Your data incident post-mortems end with “be more careful.” That’s not a fix.
I keep seeing the same post-mortem doc circulate after a pipeline blows up. It names who shipped the bad PR, recommends “more code review,” and quietly closes the ticket. Three months later, same incident, different engineer.
The template I use has five sections, in this order:
- Timeline. Minute by minute, what happened. Pure facts. No interpretation.
- Impact. Who saw bad data, for how long, and what decisions were made on it. EUR or business KPIs where possible.
- Root cause - systemic. Not “Sarah forgot to add a test.” More like “we have no schema validation in CI, and we deploy directly to prod from main.”
- Contributing factors. The other things that lined up. Alerting was off. The runbook was outdated. The on-call person was new.

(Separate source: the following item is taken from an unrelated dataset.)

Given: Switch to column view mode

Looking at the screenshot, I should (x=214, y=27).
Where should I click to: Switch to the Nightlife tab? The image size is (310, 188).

- Action items with owners and dates. Each one fixes a system, not a person. “Add schema contract tests to CI by May 30, owner: platform team.”
Blameless still demands accountability. The fix is owned by a person. The failure is owned by the system. Mix that up and you either get scapegoating or no follow-through.
The test for whether your post-mortems work: pull last quarter’s reports. How many action items shipped? If the answer is under half, you’re running performance theater.
What was the last data incident your team had? Did the fix stick?